Ahmad Sahidah
PHD. DOSEN FILSAFAT DAN ETIKA UNIVERSITAS UTARA MALAYSIA
Angkutan busway adalah satu jalan keluar
untuk menjadikan Ibu Kota lebih ramah lingkungan. Dengan angkutan massal, warga
Jakarta bisa mengurangi penggunaan kendaraan pribadi, yang tak hanya
memboroskan bensin, tapi juga menyebabkan kemacetan, dan yang tak kalah
dahsyatnya: menghambur-hamburkan bahan bakar dengan sia-sia. Kerugian dari
kemacetan yang menyentuh angka triliunan rupiah seharusnya mengentak akal sehat
kita dan pada gilirannya menuntut pemerintah serta wakil rakyat sungguh-sungguh
memikirkan jalan keluar dan tindakan. Belum lagi tekanan akibat keadaan lalu
lintas jalan raya yang macet telah turut menyumbang penurunan tingkat
kenyamanan warga, dan pada gilirannya kejiwaan pribadi dan sosial mereka.
Pada waktu yang sama, usaha menjadikan
angkutan umum moda transportasi yang nyaman ternyata turut menyumbang
terjadinya tindak asusila, pelecehan seksual terhadap penumpang perempuan.

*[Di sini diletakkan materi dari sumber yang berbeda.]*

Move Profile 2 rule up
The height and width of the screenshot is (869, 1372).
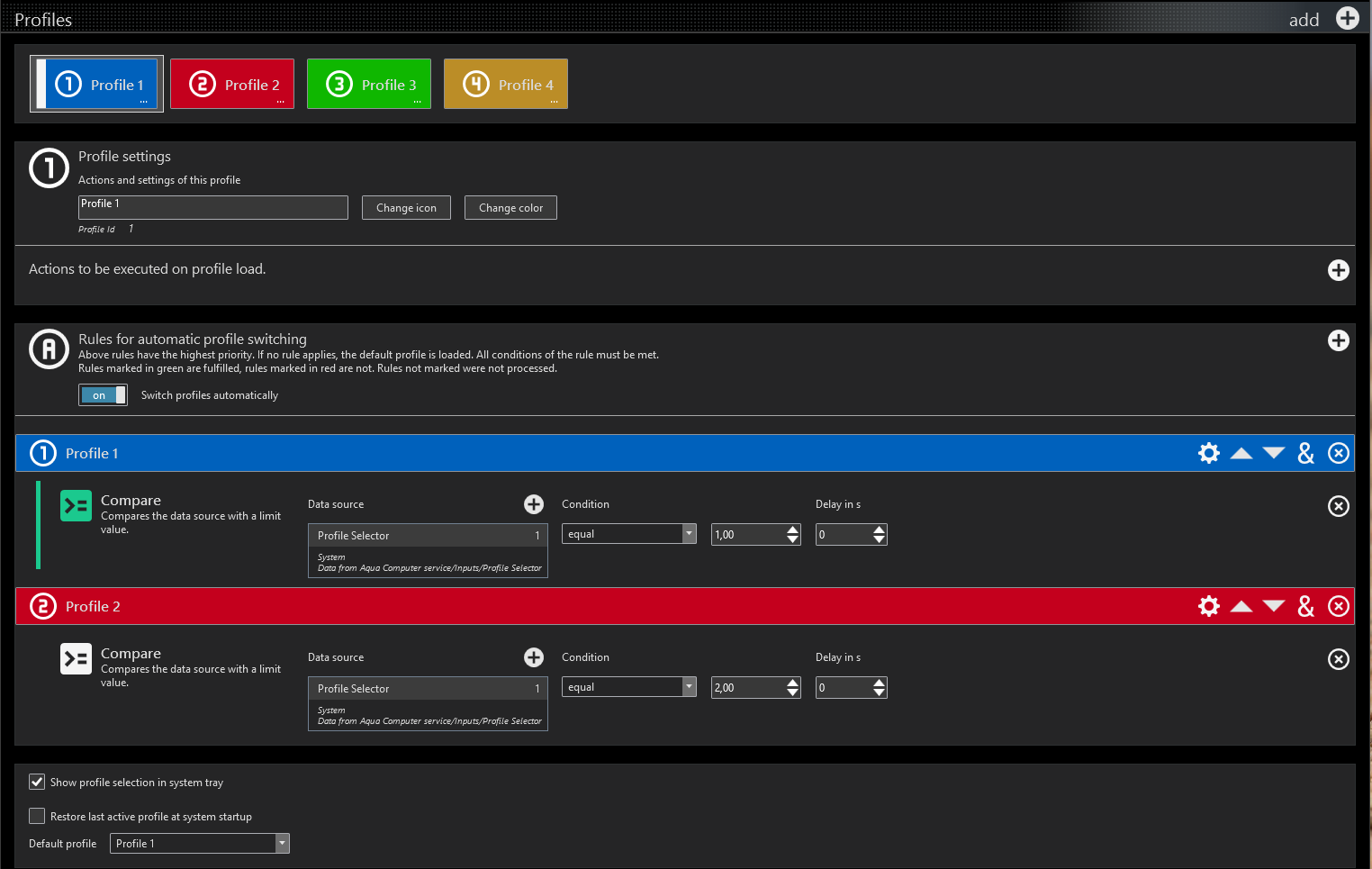1241,606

Kejadian ini tentu hanya berlaku di negara-negara berkembang, karena di Barat
sekalipun kita tak mendengar adanya pelecehan di angkutan umum. Betapa mereka
menikmati angkutan umum tanpa terganggu, meskipun gerbong-gerbong kereta api
dan badan bus dipenuhi penumpang. Adakah gagasan kebebasan perlu dipraktekkan
di sini? Agar orang ramai tak lagi hanya memikirkan kebutuhan biologis, tapi merangkak
pada keperluan yang lebih tinggi, semisal kasih sayang dan aktualisasi diri
seperti diandaikan oleh Abraham Maslow dalam teori kebutuhan dasarnya.